This original correspondence we hold constituted a contract and its force as such is not weakened by the intention of the parties to reduce the agreement to an integrating document. (Sanders v. P. B. F. Co., 144 N. Y. 209; Ferguson Contracting Co. v. Helderberg Cement Co., 135 App. Div. 494.) .Here the defendant took an option and thereafter wrote the unequivocal language: “ We hereby accept the option that we have on your safety razor patent, said option dated October 30th.” It thereby assumed a specific obligation, which it could not avoid by insistence upon the execution of a formal contract containing terms not embraced within the original understanding.
The defendant further claims that there could be no recovery, after defendant’s repudiation of the contract, for the entire damages sustained by this breach, that the contract was one for the payment of money only, and that the doctrine of anticipatory breach is not applicable. At the outset it may be observed that here was an actual breach by the defendant’s refusal to enter into a formal *353agreement in accordance with the terms of the informal correspondence. (Nichols v. Scranton Steel Co., 137 N. Y. 471; 3 Williston Cont. §§ 1317, 1318.) This is not a contract solely for the payment of money. The cases relied upon by the defendant involve leases (McCready v. Lindenborn, 172 N. Y. 400), insurance contracts (Kelly v. Security Mutual Life Ins. Co., 186 N. Y. 16), specialties and contracts to pay money in installments for support or during the life of a promisee (Bauchle v. Bauchle, 185 App. Div. 590; Werner v. Werner, No. 3, 169 id. 9). These cases involve considerations peculiar to the nature of such obligations. Here the defendant did not engage to make specific payments of money in installments, but to market the razor. The plaintiff may well have been damaged by the defendant’s refusal to proceed far more than the amount of the minimum royalties, though these minimum royalties constituted all the damage he could prove. The action essentially is not to recover the minimum royalties, but to recover damages for the breach of the contract, which happened here to be measured by the minimum royalties. (Ducasse v. American Yellow Taxi Operators, Inc., 224 App. Div. 516, 522.)

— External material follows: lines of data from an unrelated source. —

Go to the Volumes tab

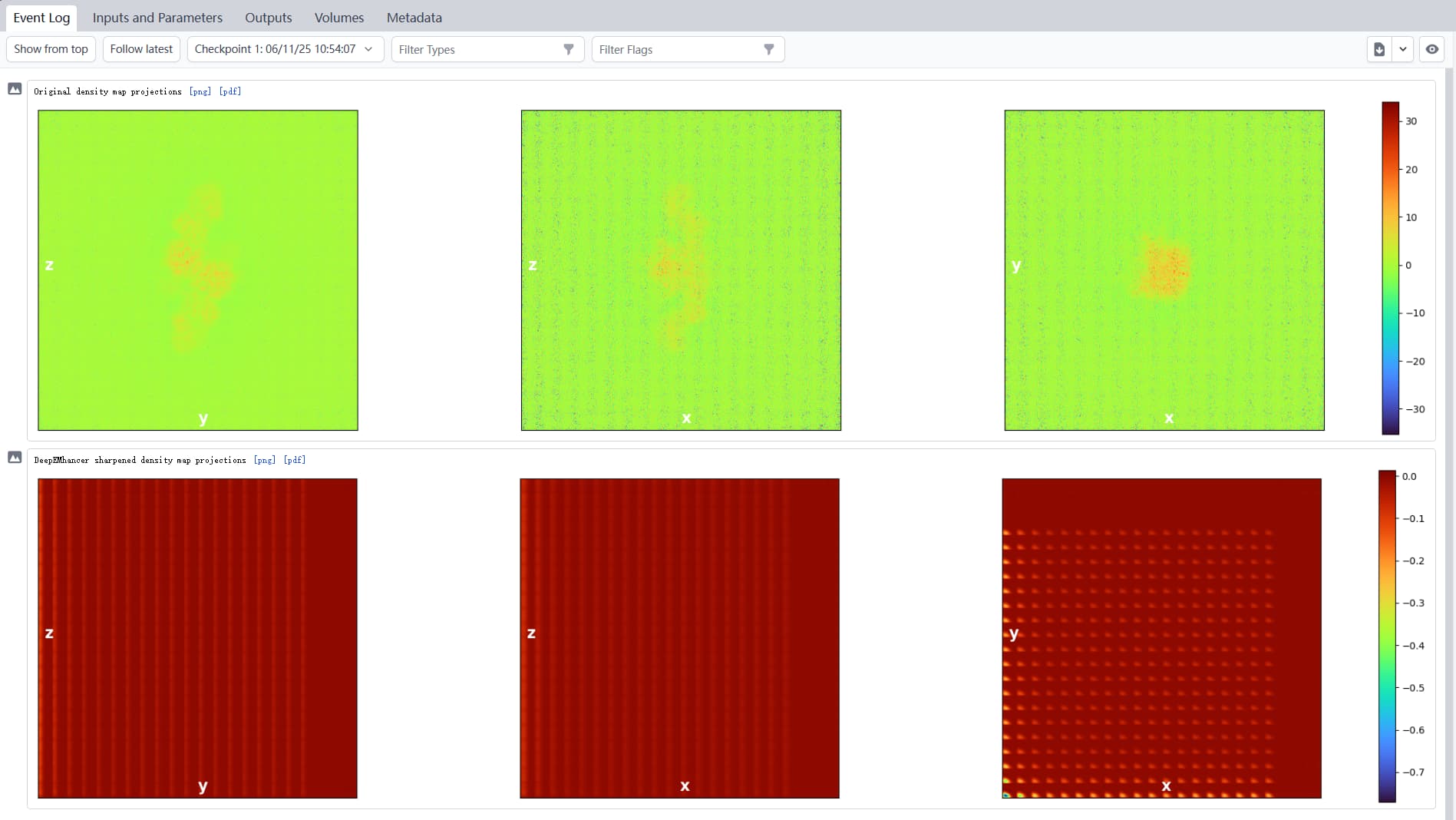338,17
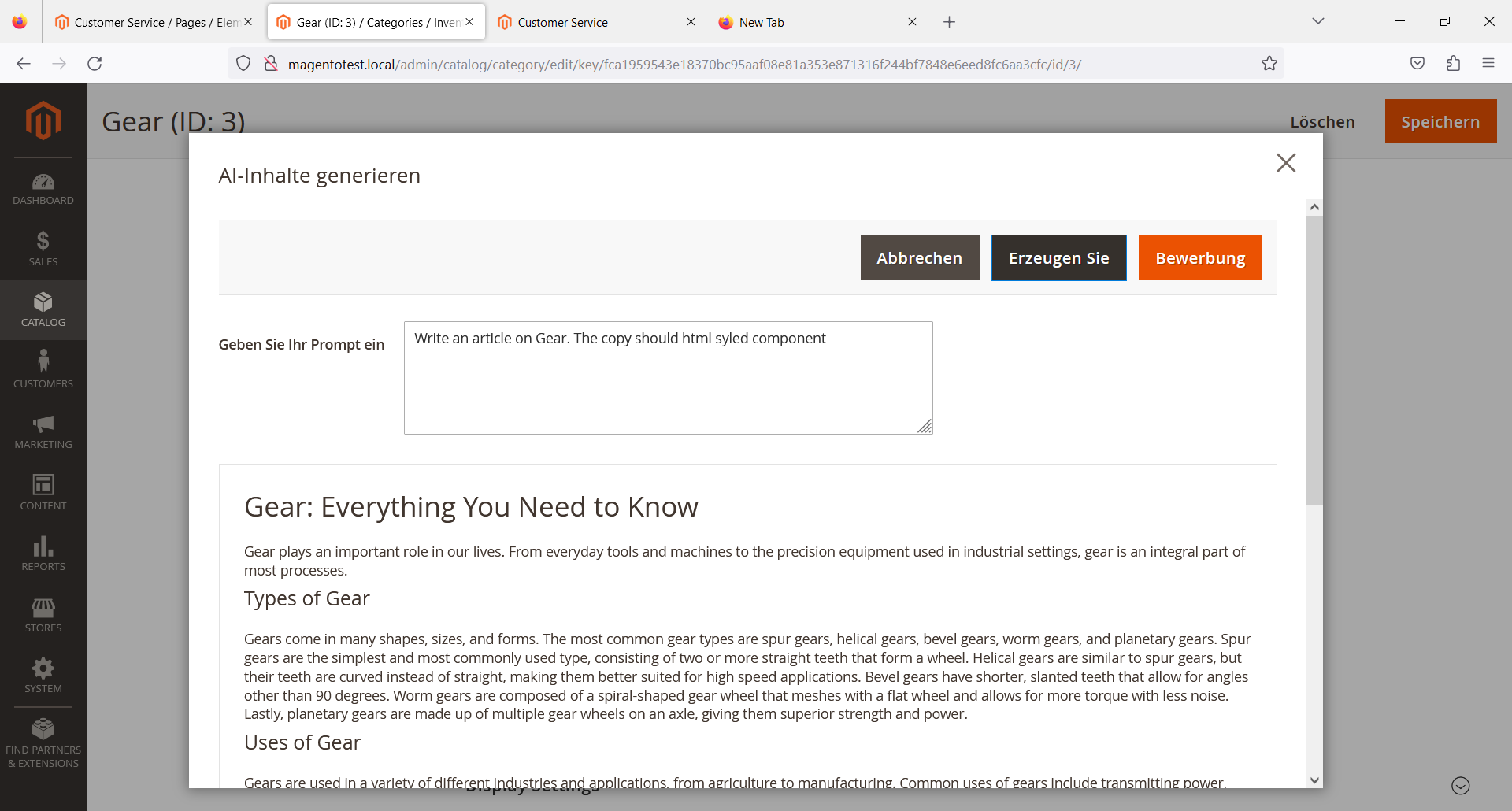Select the Catalog sidebar icon
Viewport: 1512px width, 811px height.
(43, 309)
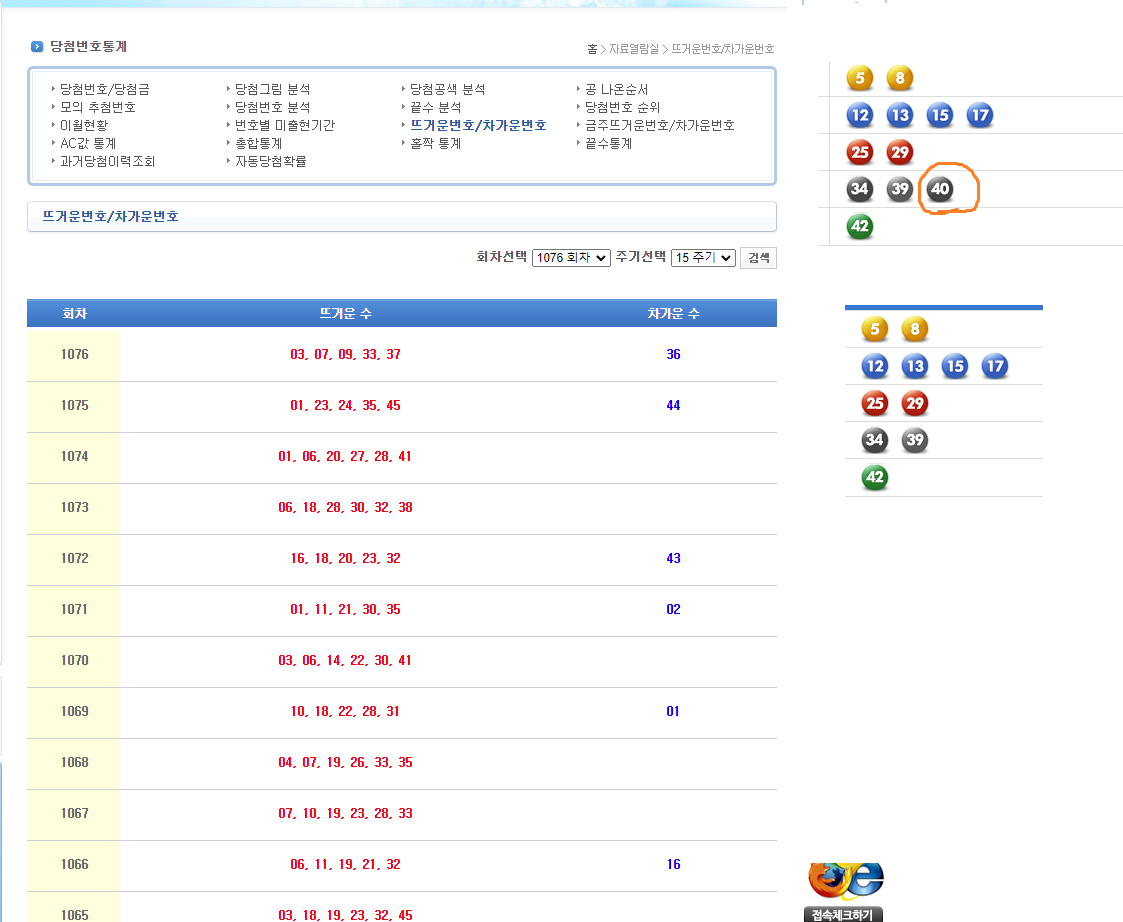Click the 1076 round cell in the table
Image resolution: width=1123 pixels, height=922 pixels.
74,355
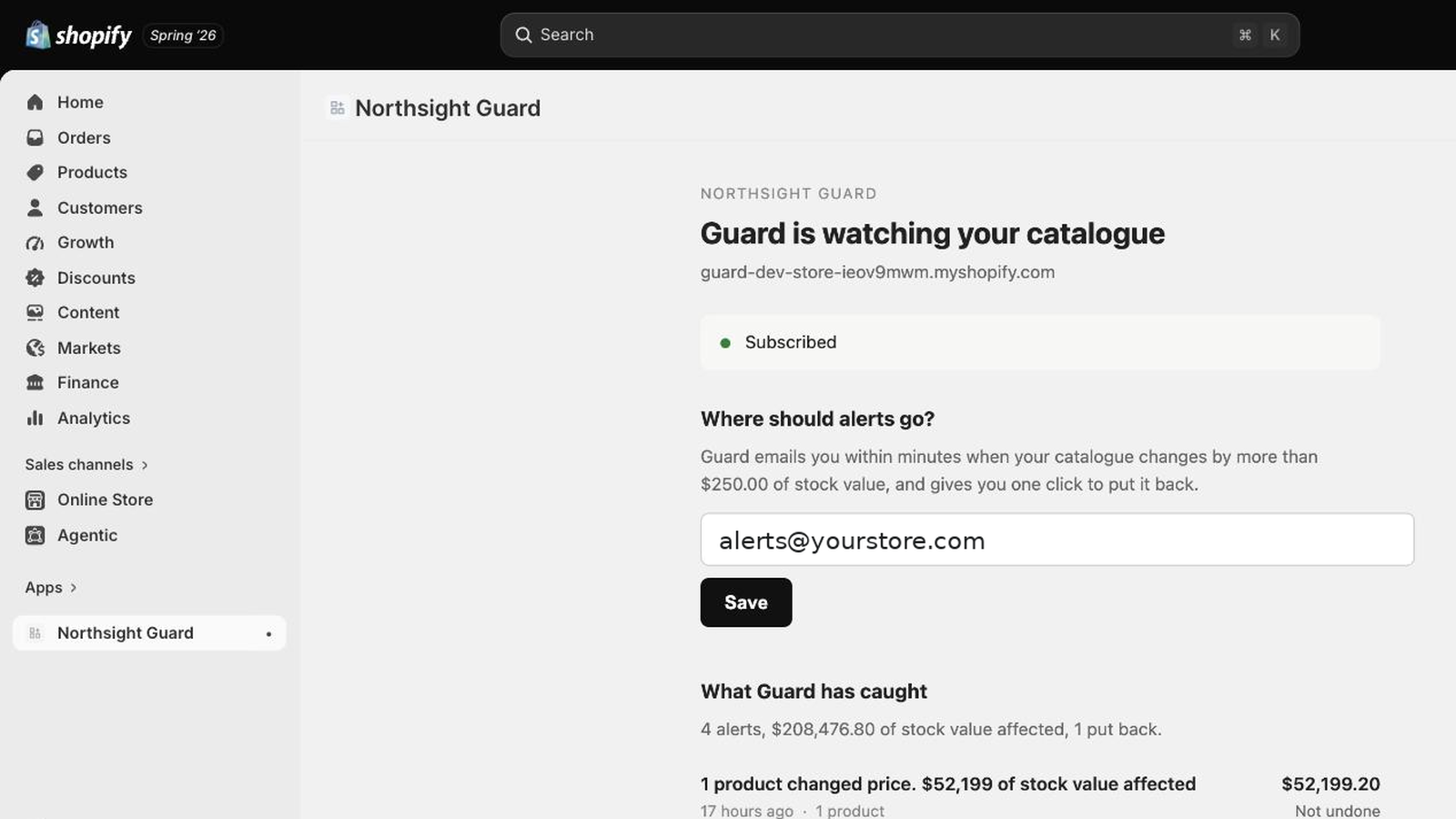Open the price change alert entry
The height and width of the screenshot is (819, 1456).
pos(1040,794)
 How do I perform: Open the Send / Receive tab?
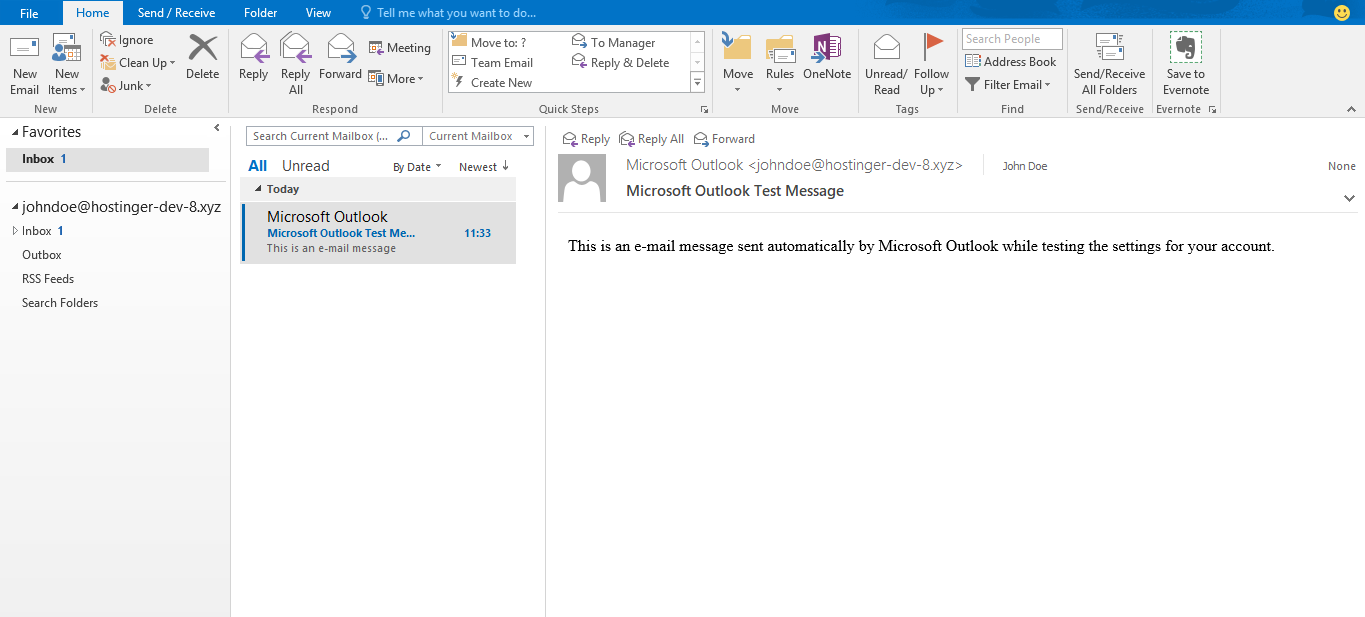click(176, 13)

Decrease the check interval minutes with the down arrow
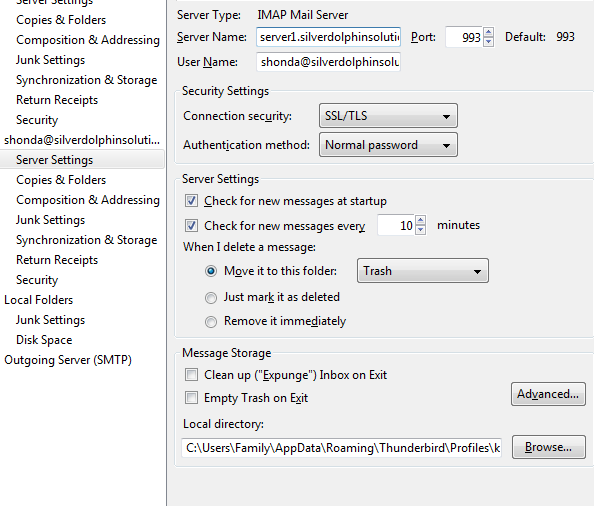coord(420,230)
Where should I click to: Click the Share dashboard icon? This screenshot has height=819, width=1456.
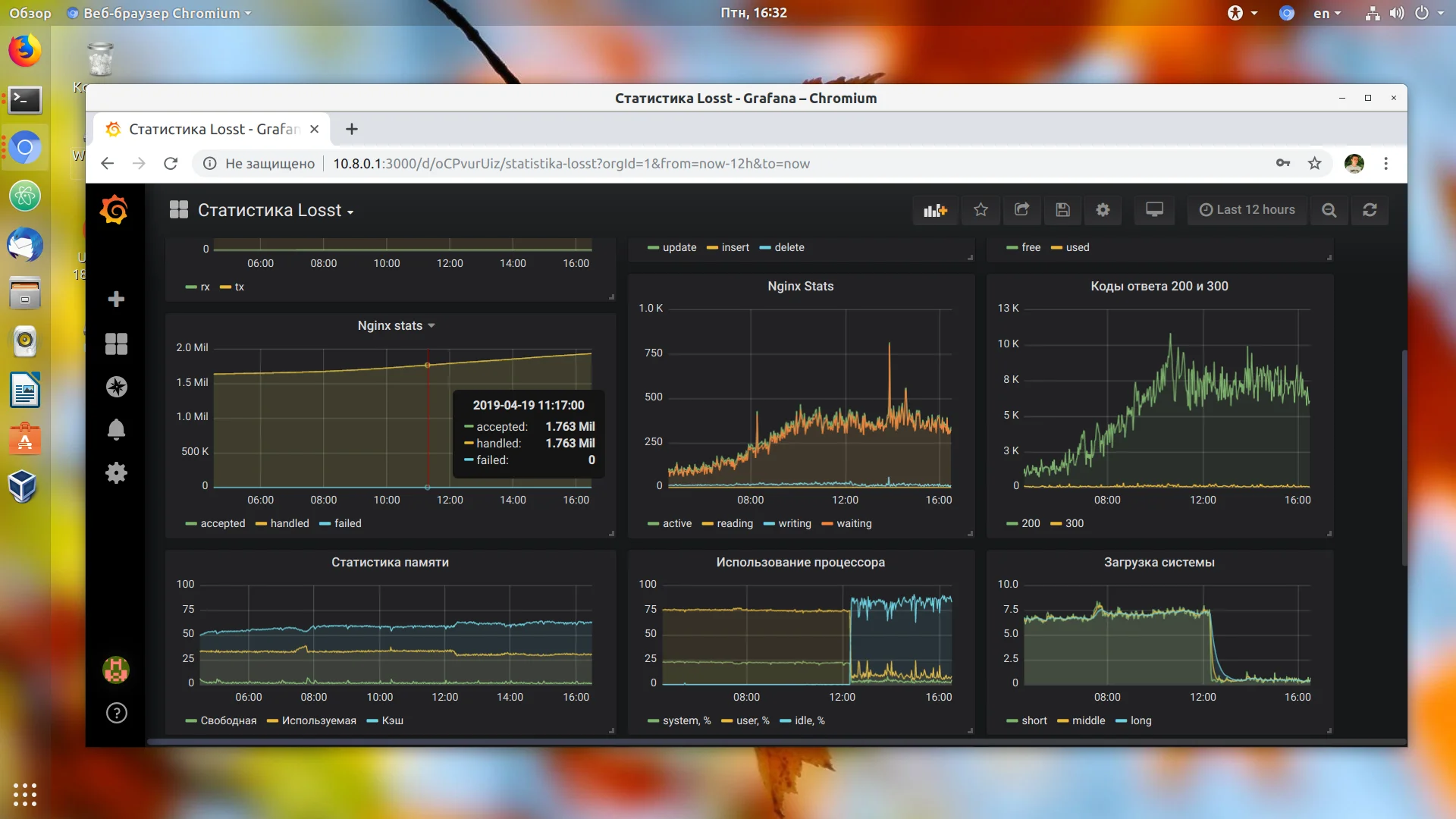1021,210
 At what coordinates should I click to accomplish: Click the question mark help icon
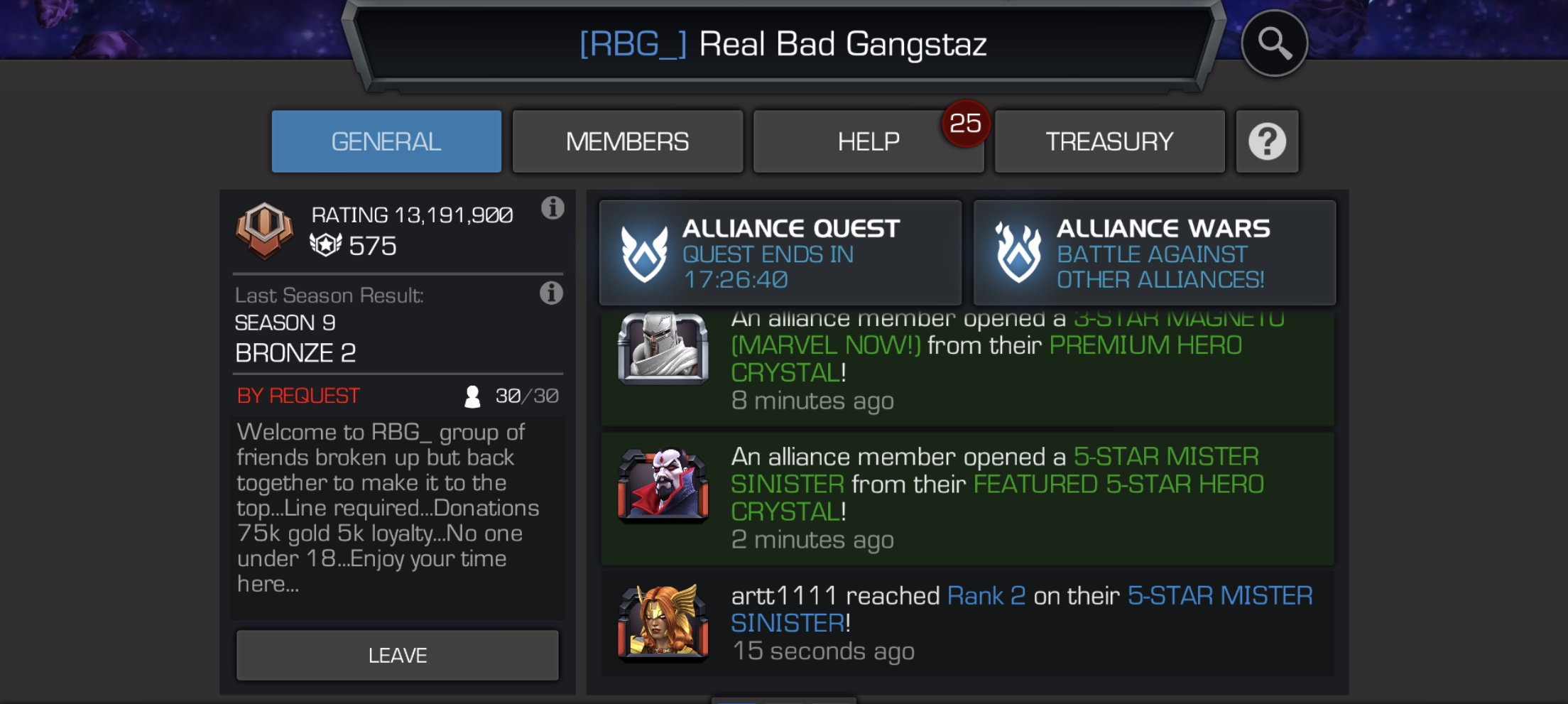tap(1267, 141)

We think, however, that there was an error in the computation of the damages. The court charged the jury that the damages were $2,000 a year for ten years, less $250, the value of the patent, “ unless you care to consider the offer of $500 made by the defendant as bearing upon the value of the patent.” The jury evidently computed the damages by charging the defendant with $20,000, crediting it with $500 as the value of the patent which the defendant retained and with the $200 paid at the time of the execution of the option, and thus arrived at a verdict of $19,300. But the $20,000 of royalties were not payable to the plaintiff at once. They were distributed over a period of ten years, and the charge against the defendant, therefore, should not have been $20,000, but the present worth of $20,000 payable in installments over a ten-year period. (Nichols v. Scranton Steel Co., 137 N. Y. 471, 487; Scientific American Compiling Dept. v. Gillespie, [Ala.] 58 So. 756.) In the former case, Peckham, J., wrote: “ Those damages would be the present worth of the moneys payable under the contract at the time therein provided. Thus if the moneys were to be due at the end of four months from the time when the iron was, by the terms of the contract, to be delivered, the measure of damages would be, in such case, the present worth of an obligation to pay money due at such a certain time.” In the latter case, Walker, P. J., wrote: The present value of a contract entitling one to payments of money in installments, some of which are not yet due, must *354be less than the aggregate amount of the unpaid installments with interest added on those past due. The cash in hand is more desirable than an obligation for the same amount payable at some time in the future.”
The judgment and order appealed from should, therefore, be reversed and a new trial ordered, with costs to the appellant to abide the event, unless the plaintiff stipulates to reduce the judgment in accordance with this opinion. If he so stipulates, the judgment and order appealed from should be affirmed, with costs.
Dowling, P. J., Merrell, Martin and O’Malley, JJ., concur.
Judgment and order reversed and a new trial ordered, with costs to the appellant to abide the event, unless plaintiff stipulates to reduce the judgment in accordance with opinion. If he so stipulates, the judgment and order appealed from will be affirmed, with costs. Settle order on notice.